Gelesen: Besser Tiger als Schaf
Heute möchte ich euch zu einer Zeitreise einladen. Nicht ins Jahr 1991, in dem heute vor 25 Jahren Ötzi aus dem Gletschereis gesägt wurde (das könnt ihr heute überall nachlesen 😉 ). Nein, noch weiter zurück: in die 1970er Jahre, als Himalaya-Bergsteiger noch „Freibeuter“ waren, wie es John Porter beschreibt. Der gebürtige US-Amerikaner ging damals nach Großbritannien, um nicht nach Vietnam zu müssen, und tauchte in die britische Kletterszene ein, die damals wirklich wie ein Piratenschiff wirkte: ein Haufen junger Kerle, wild, frech, ambitioniert, mittellos, auf Berg-Beute aus. Porter freundete sich mit Alex MacIntyre an und begann mit ihm zu klettern – bis zu MacIntyres Tod 1982 an der Annapurna-Südwand. Alex wurde nur 28 Jahre alt. John Porter hat lange mit sich gerungen, ehe er zur Feder griff, um seine Erinnerungen an seinen alten Freund und Bergpartner mit der Öffentlichkeit zu teilen.
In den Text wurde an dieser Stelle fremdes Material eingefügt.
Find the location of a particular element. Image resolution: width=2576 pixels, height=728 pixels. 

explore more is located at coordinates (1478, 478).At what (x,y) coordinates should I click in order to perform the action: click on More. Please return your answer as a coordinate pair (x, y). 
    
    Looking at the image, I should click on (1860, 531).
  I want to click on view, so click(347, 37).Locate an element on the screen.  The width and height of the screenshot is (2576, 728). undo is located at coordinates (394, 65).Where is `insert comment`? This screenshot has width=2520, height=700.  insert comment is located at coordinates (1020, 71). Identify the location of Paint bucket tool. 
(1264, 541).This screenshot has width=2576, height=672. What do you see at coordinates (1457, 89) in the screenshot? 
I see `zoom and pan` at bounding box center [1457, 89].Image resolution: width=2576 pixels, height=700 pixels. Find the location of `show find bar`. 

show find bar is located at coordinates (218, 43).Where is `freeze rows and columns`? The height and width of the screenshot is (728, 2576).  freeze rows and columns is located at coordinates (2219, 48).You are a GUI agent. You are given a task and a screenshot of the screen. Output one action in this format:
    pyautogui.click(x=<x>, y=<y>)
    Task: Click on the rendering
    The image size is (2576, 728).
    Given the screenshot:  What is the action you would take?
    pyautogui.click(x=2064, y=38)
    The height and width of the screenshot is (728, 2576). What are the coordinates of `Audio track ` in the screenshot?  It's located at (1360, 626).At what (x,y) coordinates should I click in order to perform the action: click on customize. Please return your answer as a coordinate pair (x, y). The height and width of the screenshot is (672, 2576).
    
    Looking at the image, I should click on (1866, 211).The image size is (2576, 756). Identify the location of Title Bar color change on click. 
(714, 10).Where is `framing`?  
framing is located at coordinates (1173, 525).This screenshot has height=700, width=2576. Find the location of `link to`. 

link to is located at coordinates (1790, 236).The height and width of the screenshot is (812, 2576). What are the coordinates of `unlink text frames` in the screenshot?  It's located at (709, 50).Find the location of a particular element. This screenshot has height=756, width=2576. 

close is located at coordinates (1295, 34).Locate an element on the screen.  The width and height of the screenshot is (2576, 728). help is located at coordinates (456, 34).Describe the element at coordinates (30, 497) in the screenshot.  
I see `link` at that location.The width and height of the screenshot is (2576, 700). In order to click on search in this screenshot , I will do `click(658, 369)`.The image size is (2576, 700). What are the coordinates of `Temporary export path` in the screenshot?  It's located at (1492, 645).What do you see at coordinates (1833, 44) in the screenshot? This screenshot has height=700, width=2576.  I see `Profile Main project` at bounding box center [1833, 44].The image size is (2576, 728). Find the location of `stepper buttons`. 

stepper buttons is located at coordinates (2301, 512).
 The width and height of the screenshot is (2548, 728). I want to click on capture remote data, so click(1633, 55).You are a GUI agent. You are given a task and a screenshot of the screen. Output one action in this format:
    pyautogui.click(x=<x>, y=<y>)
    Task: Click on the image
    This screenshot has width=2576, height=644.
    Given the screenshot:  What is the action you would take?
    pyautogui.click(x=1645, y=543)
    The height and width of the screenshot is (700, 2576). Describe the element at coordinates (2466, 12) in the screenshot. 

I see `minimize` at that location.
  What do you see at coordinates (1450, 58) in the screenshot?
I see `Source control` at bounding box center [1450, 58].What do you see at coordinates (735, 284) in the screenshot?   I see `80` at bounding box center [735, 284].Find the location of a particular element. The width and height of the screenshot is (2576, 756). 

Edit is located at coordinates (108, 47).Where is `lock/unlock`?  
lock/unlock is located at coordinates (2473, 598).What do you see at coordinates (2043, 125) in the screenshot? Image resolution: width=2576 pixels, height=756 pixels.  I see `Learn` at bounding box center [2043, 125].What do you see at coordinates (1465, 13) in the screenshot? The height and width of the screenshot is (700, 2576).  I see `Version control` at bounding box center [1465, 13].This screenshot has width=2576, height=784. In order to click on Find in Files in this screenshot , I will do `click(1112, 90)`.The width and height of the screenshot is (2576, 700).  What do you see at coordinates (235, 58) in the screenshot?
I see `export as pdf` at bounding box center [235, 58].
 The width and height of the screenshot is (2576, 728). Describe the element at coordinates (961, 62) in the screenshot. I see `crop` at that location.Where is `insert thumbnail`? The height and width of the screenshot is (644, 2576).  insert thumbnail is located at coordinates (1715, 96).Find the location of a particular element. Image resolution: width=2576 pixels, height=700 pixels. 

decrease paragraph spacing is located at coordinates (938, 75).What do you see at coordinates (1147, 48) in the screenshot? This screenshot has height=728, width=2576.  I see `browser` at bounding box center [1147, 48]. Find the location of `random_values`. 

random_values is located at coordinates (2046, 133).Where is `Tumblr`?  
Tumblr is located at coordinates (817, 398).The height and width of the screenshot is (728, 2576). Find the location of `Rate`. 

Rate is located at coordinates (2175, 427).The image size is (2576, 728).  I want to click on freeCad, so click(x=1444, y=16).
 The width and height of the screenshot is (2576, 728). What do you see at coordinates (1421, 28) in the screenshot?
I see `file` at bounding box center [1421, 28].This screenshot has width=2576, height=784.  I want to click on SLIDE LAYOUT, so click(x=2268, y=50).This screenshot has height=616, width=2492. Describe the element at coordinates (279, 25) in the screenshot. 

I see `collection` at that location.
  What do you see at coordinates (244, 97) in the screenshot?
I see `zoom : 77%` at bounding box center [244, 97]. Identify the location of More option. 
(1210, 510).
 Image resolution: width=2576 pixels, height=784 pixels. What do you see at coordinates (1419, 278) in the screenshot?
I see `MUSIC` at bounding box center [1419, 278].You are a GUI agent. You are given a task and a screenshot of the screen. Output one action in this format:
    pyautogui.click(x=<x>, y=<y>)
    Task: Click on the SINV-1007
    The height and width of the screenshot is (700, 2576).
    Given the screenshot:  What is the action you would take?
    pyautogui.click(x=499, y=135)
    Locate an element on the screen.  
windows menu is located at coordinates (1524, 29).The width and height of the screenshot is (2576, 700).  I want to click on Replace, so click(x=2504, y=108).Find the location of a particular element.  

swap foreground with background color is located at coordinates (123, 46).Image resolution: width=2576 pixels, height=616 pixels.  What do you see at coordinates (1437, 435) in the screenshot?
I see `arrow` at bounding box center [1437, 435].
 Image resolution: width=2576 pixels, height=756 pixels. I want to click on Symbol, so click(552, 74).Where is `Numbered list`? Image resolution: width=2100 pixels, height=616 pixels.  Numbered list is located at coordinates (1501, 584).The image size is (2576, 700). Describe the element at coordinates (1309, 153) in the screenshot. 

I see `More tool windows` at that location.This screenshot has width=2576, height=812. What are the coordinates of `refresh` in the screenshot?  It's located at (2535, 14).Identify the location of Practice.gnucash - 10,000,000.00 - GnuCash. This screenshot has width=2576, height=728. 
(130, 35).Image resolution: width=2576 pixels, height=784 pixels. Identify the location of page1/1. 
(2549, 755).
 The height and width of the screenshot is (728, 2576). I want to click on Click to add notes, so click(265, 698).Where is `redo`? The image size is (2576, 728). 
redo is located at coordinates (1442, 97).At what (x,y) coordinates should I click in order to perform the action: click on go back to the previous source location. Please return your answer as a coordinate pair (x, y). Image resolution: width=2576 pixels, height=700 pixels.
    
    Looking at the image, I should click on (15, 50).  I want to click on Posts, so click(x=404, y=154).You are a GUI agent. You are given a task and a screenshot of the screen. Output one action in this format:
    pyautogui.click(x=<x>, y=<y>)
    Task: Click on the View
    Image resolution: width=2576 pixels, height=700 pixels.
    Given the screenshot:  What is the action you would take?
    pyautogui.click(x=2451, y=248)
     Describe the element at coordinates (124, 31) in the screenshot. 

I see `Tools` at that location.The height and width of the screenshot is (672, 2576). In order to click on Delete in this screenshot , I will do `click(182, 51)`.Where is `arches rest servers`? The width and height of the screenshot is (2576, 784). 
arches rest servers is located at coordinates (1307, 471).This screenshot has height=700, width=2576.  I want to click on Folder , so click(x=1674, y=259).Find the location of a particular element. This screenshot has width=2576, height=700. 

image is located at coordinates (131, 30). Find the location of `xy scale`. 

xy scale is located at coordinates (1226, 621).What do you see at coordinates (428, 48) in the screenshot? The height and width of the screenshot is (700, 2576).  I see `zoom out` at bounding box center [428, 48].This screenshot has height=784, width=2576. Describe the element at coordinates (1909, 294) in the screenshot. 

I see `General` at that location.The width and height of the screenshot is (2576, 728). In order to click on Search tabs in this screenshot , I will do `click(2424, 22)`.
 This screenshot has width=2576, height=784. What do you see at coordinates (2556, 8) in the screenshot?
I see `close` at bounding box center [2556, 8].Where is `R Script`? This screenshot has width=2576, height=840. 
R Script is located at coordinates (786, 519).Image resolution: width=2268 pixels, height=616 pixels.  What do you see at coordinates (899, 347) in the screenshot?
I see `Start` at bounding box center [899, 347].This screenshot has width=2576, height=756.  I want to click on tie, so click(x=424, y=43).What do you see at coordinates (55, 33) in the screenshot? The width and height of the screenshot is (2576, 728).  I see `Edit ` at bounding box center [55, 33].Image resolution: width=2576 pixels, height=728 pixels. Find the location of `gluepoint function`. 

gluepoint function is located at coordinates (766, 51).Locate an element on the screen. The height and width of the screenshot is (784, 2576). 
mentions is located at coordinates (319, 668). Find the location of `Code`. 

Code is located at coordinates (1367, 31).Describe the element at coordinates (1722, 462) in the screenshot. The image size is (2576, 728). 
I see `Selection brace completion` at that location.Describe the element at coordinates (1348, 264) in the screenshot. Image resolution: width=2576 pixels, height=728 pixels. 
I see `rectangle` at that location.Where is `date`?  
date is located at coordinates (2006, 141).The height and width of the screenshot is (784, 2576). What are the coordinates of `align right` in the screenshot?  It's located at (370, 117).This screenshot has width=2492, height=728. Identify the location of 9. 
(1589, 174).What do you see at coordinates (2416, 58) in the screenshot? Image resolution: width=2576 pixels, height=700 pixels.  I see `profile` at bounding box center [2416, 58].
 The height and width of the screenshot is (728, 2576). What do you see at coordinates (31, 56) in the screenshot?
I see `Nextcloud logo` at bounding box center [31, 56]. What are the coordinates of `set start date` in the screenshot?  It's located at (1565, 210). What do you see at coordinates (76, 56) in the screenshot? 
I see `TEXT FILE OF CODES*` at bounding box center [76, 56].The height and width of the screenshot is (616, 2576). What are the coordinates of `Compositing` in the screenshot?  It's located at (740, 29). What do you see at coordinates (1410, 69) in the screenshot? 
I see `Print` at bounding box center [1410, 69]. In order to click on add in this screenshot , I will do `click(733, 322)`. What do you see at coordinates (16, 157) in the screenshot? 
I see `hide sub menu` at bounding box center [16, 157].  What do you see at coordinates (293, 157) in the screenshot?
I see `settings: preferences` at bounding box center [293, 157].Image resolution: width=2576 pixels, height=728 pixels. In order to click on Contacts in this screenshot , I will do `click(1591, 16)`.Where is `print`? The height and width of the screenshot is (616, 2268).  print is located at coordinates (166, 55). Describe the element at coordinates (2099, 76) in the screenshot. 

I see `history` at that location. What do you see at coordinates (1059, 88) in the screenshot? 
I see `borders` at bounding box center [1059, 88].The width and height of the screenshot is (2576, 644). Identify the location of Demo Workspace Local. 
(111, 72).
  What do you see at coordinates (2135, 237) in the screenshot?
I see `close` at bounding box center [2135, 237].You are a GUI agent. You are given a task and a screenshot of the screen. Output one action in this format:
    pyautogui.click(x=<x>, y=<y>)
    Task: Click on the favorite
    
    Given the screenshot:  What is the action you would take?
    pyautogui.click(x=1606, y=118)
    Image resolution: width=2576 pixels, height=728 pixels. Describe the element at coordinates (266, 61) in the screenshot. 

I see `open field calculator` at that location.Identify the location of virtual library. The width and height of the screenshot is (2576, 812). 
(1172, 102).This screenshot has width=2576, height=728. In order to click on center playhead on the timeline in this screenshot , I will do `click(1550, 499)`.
Im englischsprachigen Original ist das Buch bereits preisgekrönt, dank Jochen Hemmlebs Übersetzung liegt es jetzt auch in deutscher Sprache vor.
Fels wie Marmorkuchen
Nachdem sie an den Felswänden Großbritanniens und der Alpen zu starken Kletterern gereift sind, schließen sich MacIntyre und Porter Ende der 70er Jahre – mitten im kalten Krieg – mit den polnischen Bergsteiger-„Freibeutern“ um Wojciech, genannt „Voytek“ Kurtyka zusammen, um gemeinsam den Hindukusch und den Himalaya unsicher zu machen. 1977 durchsteigen sie als Erste die Nordostwand des über 6800 Meter hohen Kuh-e Bandaka, über Fels „wie krümeliger alter Marmorkuchen“ (Porter), während um sie herum so viele Steine herunterdonnern, dass sie sich vorkommen wie in einem „Zyklotron“, einem Teilchenbeschleuniger. Beinahe noch gefährlicher wird das Nachspiel der Expedition in Afghanistan, über das ich an dieser Stelle jedoch nichts verrate.
Nur Pech?
MacIntyre wird als Kletterer immer besser, besonders im Eis. Er progagiert und praktiziert den Alpinstil: sauber, schnell, leicht, im kleinen Team. Weitere Erfolge schließen sich an: Die Erstbegehung des Südsporns am Changabang in Indien (6864 Meter), der Ostwand des Dhaulagiri (8167 Meter) – und der Südwand der Shishapangma (8027 Meter). Spätestens mit diesem letztgenannten Coup ist Alex in der absoluten Weltspitze der Kletterer angekommen. Und er will noch eins draufsetzen: an der Annapurna-Südwand. Ist es wirklich nur Pech, dass ihn ein Stein tödlich am Kopf trifft? Zu Füßen des Achttausenders erinnert eine Gedenktafel an Alex MacIntyre, darauf die Aufschrift: „Es ist besser, einen Tag als Tiger gelebt zu haben, als tausend Jahre lang als Schaf.“ Die Kurzfassung dieser tibetischen Weisheit („Lieber Tiger als Schaf“) ist der Titel von John Porters Buch, das ihr euch wirklich nicht entgehen lassen solltet.